**Required action:** The entries below are to be written out again without alteration.

**Data extracts:**

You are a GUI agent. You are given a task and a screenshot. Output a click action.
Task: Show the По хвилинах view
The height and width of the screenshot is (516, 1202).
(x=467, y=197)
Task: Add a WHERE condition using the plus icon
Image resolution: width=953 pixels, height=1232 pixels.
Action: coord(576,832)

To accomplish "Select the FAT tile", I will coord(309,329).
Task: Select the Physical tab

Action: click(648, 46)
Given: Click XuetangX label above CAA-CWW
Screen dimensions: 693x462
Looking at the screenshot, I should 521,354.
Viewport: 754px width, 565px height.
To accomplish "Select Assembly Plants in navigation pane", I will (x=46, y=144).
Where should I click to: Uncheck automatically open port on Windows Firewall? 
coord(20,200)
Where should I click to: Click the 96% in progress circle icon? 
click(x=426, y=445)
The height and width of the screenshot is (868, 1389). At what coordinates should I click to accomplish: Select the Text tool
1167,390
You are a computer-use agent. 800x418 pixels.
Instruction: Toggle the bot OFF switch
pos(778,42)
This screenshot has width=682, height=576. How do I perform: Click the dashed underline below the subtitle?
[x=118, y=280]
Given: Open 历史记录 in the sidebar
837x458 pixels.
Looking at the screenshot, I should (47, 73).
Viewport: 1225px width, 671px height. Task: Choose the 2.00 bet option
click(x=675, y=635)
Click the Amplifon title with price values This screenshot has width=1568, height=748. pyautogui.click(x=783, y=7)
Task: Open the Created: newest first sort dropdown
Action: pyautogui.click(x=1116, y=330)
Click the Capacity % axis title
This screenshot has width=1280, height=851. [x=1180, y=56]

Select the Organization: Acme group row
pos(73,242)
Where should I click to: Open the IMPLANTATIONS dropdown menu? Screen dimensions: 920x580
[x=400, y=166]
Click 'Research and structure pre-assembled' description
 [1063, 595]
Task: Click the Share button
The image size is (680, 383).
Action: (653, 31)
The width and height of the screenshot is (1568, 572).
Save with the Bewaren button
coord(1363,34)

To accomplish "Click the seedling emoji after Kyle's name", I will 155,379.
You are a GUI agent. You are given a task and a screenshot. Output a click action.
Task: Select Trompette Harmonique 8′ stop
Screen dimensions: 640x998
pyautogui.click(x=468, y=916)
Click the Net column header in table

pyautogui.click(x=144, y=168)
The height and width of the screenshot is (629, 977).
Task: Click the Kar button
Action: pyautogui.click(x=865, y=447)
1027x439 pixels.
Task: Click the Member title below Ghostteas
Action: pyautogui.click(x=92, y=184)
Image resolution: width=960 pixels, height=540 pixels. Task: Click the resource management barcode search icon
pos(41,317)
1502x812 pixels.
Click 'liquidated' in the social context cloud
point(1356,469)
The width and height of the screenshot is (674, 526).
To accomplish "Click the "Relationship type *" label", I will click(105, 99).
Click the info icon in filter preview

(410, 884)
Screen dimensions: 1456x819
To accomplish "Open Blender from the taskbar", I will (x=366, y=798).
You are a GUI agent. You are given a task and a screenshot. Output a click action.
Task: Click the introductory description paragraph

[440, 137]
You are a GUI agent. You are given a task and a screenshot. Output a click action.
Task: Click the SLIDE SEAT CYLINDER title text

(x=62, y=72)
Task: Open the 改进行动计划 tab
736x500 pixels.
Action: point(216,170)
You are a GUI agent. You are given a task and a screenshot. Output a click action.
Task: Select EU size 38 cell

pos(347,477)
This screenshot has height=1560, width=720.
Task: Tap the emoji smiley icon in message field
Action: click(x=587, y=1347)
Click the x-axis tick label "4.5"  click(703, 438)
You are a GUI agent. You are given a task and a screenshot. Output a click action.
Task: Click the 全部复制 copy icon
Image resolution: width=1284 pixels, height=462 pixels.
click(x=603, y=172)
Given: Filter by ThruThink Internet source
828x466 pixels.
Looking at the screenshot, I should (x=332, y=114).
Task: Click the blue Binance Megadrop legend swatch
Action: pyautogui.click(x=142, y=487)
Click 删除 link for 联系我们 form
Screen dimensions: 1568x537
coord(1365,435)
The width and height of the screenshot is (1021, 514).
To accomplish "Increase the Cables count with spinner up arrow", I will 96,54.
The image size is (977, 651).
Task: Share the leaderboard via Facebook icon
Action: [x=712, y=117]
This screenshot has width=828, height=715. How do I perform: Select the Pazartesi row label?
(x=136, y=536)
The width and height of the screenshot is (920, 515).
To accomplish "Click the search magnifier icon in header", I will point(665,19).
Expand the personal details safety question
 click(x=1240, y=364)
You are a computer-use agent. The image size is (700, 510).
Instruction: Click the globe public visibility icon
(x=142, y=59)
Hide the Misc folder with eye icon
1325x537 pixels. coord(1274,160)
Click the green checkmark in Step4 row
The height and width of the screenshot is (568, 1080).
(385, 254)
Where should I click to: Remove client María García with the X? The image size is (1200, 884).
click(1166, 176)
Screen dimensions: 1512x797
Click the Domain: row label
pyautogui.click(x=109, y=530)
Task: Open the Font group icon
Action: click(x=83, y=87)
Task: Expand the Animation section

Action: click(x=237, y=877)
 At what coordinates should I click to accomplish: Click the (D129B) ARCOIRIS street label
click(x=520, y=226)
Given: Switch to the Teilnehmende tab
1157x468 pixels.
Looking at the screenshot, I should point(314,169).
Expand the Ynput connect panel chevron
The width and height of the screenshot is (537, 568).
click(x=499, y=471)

**Answer to this problem:**
You are a GUI agent. You are given a task and a screenshot. Output a click action.
Task: Show the По хвилинах view
The height and width of the screenshot is (516, 1202).
(x=467, y=197)
Task: Add a WHERE condition using the plus icon
Image resolution: width=953 pixels, height=1232 pixels.
Action: coord(576,832)

To accomplish "Select the FAT tile", I will coord(309,329).
Task: Select the Physical tab

Action: click(648, 46)
Given: Click XuetangX label above CAA-CWW
Screen dimensions: 693x462
Looking at the screenshot, I should 521,354.
Viewport: 754px width, 565px height.
To accomplish "Select Assembly Plants in navigation pane", I will (x=46, y=144).
Where should I click to: Uncheck automatically open port on Windows Firewall? 
coord(20,200)
Where should I click to: Click the 96% in progress circle icon? 
click(x=426, y=445)
The height and width of the screenshot is (868, 1389). At what coordinates should I click to accomplish: Select the Text tool
1167,390
You are a computer-use agent. 800x418 pixels.
Instruction: Toggle the bot OFF switch
pos(778,42)
This screenshot has width=682, height=576. How do I perform: Click the dashed underline below the subtitle?
[x=118, y=280]
Given: Open 历史记录 in the sidebar
837x458 pixels.
Looking at the screenshot, I should (47, 73).
Viewport: 1225px width, 671px height. Task: Choose the 2.00 bet option
click(x=675, y=635)
Click the Amplifon title with price values This screenshot has width=1568, height=748. pyautogui.click(x=783, y=7)
Task: Open the Created: newest first sort dropdown
Action: pyautogui.click(x=1116, y=330)
Click the Capacity % axis title
This screenshot has width=1280, height=851. [x=1180, y=56]

Select the Organization: Acme group row
pos(73,242)
Where should I click to: Open the IMPLANTATIONS dropdown menu? Screen dimensions: 920x580
[x=400, y=166]
Click 'Research and structure pre-assembled' description
 [1063, 595]
Task: Click the Share button
The image size is (680, 383).
Action: (653, 31)
The width and height of the screenshot is (1568, 572).
Save with the Bewaren button
coord(1363,34)

To accomplish "Click the seedling emoji after Kyle's name", I will 155,379.
You are a GUI agent. You are given a task and a screenshot. Output a click action.
Task: Select Trompette Harmonique 8′ stop
Screen dimensions: 640x998
pyautogui.click(x=468, y=916)
Click the Net column header in table

pyautogui.click(x=144, y=168)
The height and width of the screenshot is (629, 977).
Task: Click the Kar button
Action: pyautogui.click(x=865, y=447)
1027x439 pixels.
Task: Click the Member title below Ghostteas
Action: pyautogui.click(x=92, y=184)
Image resolution: width=960 pixels, height=540 pixels. Task: Click the resource management barcode search icon
pos(41,317)
1502x812 pixels.
Click 'liquidated' in the social context cloud
point(1356,469)
The width and height of the screenshot is (674, 526).
To accomplish "Click the "Relationship type *" label", I will click(105, 99).
Click the info icon in filter preview

(410, 884)
Screen dimensions: 1456x819
To accomplish "Open Blender from the taskbar", I will (x=366, y=798).
You are a GUI agent. You are given a task and a screenshot. Output a click action.
Task: Click the introductory description paragraph

[440, 137]
You are a GUI agent. You are given a task and a screenshot. Output a click action.
Task: Click the SLIDE SEAT CYLINDER title text

(x=62, y=72)
Task: Open the 改进行动计划 tab
736x500 pixels.
Action: point(216,170)
You are a GUI agent. You are given a task and a screenshot. Output a click action.
Task: Select EU size 38 cell

pos(347,477)
This screenshot has height=1560, width=720.
Task: Tap the emoji smiley icon in message field
Action: click(x=587, y=1347)
Click the x-axis tick label "4.5"  click(703, 438)
You are a GUI agent. You are given a task and a screenshot. Output a click action.
Task: Click the 全部复制 copy icon
Image resolution: width=1284 pixels, height=462 pixels.
click(x=603, y=172)
Given: Filter by ThruThink Internet source
828x466 pixels.
Looking at the screenshot, I should (x=332, y=114).
Task: Click the blue Binance Megadrop legend swatch
Action: pyautogui.click(x=142, y=487)
Click 删除 link for 联系我们 form
Screen dimensions: 1568x537
coord(1365,435)
The width and height of the screenshot is (1021, 514).
To accomplish "Increase the Cables count with spinner up arrow", I will 96,54.
The image size is (977, 651).
Task: Share the leaderboard via Facebook icon
Action: [x=712, y=117]
This screenshot has width=828, height=715. How do I perform: Select the Pazartesi row label?
(x=136, y=536)
The width and height of the screenshot is (920, 515).
To accomplish "Click the search magnifier icon in header", I will point(665,19).
Expand the personal details safety question
 click(x=1240, y=364)
You are a computer-use agent. The image size is (700, 510).
Instruction: Click the globe public visibility icon
(x=142, y=59)
Hide the Misc folder with eye icon
1325x537 pixels. coord(1274,160)
Click the green checkmark in Step4 row
The height and width of the screenshot is (568, 1080).
(385, 254)
Where should I click to: Remove client María García with the X? The image size is (1200, 884).
click(1166, 176)
Screen dimensions: 1512x797
Click the Domain: row label
pyautogui.click(x=109, y=530)
Task: Open the Font group icon
Action: click(x=83, y=87)
Task: Expand the Animation section

Action: click(x=237, y=877)
 At what coordinates should I click to accomplish: Click the (D129B) ARCOIRIS street label
click(x=520, y=226)
Given: Switch to the Teilnehmende tab
1157x468 pixels.
Looking at the screenshot, I should point(314,169).
Expand the Ynput connect panel chevron
The width and height of the screenshot is (537, 568).
click(x=499, y=471)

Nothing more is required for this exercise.